=== Input data ===

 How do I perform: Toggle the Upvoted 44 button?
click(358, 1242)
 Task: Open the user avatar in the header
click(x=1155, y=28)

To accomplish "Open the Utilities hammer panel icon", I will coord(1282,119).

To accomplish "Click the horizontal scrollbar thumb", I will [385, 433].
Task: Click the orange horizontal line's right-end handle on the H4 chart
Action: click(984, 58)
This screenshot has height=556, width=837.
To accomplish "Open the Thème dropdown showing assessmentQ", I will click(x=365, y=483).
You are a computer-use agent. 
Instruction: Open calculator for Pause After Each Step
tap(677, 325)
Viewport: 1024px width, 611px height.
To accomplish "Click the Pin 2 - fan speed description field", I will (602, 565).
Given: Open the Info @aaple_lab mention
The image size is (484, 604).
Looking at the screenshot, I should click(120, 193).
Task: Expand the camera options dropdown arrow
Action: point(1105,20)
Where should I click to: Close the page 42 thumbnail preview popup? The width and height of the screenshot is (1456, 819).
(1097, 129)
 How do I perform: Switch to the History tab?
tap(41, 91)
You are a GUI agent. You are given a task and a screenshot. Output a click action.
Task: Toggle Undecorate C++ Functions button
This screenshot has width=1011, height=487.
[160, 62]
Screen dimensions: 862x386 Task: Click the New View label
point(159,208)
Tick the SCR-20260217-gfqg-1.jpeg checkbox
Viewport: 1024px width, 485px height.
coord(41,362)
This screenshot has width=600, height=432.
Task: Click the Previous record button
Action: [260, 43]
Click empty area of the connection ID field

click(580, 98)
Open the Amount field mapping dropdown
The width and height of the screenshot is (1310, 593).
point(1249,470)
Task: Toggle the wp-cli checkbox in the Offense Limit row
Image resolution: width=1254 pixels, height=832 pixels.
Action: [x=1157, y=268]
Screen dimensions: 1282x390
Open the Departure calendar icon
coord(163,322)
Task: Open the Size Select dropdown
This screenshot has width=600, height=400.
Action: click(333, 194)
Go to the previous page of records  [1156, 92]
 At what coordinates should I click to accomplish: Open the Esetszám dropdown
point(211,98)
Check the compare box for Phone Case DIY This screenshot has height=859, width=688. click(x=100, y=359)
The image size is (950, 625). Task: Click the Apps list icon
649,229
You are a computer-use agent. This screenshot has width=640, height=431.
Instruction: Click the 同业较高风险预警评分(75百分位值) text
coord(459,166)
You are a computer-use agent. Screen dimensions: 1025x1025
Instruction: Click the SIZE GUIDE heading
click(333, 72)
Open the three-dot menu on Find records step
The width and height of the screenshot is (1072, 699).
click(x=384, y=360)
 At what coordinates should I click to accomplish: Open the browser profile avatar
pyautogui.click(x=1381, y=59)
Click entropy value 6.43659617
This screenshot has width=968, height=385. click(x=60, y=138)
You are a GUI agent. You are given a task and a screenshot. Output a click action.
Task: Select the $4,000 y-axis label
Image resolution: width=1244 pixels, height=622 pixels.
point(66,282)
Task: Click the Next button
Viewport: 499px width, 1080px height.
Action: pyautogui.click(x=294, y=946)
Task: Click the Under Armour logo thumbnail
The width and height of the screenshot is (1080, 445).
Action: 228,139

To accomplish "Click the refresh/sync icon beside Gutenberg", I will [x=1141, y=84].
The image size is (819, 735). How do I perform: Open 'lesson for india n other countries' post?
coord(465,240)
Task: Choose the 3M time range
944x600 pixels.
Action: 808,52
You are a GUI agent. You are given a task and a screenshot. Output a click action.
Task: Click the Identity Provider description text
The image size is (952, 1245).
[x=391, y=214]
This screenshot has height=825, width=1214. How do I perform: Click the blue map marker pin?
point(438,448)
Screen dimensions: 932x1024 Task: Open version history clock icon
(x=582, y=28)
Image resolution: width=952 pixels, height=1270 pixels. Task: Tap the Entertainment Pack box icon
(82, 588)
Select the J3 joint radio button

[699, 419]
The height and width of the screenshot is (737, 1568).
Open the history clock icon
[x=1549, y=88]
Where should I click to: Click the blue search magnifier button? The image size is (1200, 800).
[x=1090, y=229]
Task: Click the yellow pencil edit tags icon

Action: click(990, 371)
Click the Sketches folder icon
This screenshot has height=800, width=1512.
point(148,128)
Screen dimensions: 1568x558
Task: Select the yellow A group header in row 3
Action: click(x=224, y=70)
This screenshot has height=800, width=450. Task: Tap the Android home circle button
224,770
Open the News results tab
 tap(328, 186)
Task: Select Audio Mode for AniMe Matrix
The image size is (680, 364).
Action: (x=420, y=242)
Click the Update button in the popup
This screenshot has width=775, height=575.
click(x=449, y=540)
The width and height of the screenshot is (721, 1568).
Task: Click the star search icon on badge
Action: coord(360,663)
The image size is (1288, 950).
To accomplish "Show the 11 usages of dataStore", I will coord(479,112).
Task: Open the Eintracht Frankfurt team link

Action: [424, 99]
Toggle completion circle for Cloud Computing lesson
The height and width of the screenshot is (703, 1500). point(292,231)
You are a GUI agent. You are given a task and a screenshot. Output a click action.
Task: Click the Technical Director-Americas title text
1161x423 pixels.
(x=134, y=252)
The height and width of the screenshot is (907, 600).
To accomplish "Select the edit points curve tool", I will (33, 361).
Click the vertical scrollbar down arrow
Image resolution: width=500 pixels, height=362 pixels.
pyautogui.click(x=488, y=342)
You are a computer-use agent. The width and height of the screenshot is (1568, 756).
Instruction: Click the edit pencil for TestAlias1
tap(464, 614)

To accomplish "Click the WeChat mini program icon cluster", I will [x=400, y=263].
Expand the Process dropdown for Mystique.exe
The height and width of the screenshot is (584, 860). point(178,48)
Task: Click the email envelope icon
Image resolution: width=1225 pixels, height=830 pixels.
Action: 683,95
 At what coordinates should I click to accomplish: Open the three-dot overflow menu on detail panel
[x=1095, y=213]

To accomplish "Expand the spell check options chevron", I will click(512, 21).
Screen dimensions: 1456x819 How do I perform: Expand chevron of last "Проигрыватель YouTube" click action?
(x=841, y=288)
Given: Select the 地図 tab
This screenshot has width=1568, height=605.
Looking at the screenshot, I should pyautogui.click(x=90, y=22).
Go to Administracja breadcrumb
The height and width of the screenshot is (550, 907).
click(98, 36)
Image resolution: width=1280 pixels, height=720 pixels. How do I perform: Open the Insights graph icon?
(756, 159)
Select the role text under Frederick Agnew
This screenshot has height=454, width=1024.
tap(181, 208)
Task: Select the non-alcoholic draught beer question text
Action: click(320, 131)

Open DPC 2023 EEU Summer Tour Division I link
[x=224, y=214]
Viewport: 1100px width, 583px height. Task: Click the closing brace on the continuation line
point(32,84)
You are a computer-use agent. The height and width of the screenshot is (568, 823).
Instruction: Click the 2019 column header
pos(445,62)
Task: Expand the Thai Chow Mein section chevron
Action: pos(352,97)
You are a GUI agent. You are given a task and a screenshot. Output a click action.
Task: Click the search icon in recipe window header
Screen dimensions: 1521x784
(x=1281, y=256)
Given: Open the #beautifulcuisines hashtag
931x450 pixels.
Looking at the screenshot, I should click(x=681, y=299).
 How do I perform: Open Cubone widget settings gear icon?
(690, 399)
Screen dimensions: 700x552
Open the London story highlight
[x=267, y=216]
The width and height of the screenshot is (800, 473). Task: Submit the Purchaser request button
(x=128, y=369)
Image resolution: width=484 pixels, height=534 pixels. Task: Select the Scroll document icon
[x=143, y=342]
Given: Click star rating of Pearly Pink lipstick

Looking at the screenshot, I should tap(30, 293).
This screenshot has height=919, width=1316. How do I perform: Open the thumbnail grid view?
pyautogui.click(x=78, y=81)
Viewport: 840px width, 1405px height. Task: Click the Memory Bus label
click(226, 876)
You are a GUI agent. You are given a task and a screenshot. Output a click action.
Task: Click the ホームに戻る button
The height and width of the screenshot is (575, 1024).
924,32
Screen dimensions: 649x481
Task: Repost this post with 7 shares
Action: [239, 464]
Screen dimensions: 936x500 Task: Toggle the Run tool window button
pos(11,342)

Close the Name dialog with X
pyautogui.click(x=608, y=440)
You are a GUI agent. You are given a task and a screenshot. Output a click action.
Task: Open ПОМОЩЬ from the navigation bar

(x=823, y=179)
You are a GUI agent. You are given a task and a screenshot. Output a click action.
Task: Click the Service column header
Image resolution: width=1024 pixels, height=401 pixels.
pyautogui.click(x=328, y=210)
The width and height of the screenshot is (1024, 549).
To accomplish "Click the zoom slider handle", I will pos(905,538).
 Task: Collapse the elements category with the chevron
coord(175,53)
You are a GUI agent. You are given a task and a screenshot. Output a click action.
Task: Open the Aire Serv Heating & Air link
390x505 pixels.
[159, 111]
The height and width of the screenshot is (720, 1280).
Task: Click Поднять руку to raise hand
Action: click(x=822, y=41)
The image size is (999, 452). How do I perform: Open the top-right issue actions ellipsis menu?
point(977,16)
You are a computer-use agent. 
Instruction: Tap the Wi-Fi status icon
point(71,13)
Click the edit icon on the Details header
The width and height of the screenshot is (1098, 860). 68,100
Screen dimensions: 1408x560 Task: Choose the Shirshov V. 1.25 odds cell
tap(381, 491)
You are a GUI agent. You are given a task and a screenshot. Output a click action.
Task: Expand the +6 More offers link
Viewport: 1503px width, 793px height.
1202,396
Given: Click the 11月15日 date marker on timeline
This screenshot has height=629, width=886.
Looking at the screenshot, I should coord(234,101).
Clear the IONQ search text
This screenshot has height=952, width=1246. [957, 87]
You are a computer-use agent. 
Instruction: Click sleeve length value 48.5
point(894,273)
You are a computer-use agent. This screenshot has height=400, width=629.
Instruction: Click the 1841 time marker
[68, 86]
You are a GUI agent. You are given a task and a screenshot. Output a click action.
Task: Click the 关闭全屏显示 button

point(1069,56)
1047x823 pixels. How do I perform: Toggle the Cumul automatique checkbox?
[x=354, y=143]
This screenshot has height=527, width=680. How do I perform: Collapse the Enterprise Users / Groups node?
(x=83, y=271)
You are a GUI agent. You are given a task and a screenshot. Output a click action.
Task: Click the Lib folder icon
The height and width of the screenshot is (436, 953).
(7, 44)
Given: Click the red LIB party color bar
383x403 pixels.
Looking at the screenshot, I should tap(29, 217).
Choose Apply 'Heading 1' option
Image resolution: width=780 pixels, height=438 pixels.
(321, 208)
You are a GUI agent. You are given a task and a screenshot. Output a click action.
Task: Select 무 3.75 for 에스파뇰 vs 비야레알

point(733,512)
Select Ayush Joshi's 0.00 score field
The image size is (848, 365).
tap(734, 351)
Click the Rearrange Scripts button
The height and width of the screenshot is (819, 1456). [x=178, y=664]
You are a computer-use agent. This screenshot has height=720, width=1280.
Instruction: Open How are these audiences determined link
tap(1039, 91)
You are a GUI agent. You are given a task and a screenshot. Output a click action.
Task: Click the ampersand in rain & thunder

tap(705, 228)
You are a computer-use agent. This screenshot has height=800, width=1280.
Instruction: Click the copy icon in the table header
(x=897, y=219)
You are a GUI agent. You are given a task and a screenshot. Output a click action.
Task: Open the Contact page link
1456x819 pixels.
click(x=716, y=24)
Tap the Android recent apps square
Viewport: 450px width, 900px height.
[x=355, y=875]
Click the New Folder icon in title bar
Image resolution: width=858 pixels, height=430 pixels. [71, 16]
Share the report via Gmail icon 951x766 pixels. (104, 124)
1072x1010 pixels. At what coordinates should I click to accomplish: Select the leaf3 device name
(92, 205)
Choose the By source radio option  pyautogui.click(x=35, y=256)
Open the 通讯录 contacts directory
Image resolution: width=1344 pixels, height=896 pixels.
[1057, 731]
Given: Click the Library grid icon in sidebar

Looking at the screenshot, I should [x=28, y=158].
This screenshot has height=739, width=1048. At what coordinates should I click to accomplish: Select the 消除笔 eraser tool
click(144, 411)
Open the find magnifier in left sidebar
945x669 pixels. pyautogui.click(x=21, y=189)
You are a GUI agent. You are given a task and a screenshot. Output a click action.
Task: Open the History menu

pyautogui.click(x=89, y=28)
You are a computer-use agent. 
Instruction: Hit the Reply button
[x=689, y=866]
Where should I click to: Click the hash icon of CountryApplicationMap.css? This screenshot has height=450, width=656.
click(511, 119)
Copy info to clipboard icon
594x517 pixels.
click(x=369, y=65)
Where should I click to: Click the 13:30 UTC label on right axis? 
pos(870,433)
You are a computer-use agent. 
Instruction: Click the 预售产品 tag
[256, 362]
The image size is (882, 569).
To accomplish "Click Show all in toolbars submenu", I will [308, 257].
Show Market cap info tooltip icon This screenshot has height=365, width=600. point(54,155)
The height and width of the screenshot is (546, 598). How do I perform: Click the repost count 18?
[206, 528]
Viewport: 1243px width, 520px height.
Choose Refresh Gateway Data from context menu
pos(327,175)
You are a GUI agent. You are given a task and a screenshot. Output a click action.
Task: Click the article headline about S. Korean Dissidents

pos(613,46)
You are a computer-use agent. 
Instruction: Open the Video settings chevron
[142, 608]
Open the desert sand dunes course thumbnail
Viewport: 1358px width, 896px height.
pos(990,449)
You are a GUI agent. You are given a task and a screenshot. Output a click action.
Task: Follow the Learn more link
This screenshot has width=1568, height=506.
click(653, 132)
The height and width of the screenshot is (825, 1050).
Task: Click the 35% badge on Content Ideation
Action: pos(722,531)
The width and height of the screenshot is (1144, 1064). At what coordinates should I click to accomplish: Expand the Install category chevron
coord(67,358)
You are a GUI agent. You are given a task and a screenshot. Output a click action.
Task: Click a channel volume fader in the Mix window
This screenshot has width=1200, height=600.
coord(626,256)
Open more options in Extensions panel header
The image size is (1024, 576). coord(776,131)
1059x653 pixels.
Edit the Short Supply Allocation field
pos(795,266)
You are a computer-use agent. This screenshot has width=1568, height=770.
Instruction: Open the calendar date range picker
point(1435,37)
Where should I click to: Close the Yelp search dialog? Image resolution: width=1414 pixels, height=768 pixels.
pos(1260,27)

===

Your objective → Each line that contains the string "records" counts once; report how many such lines the entries have, giving only the number.

Result → 2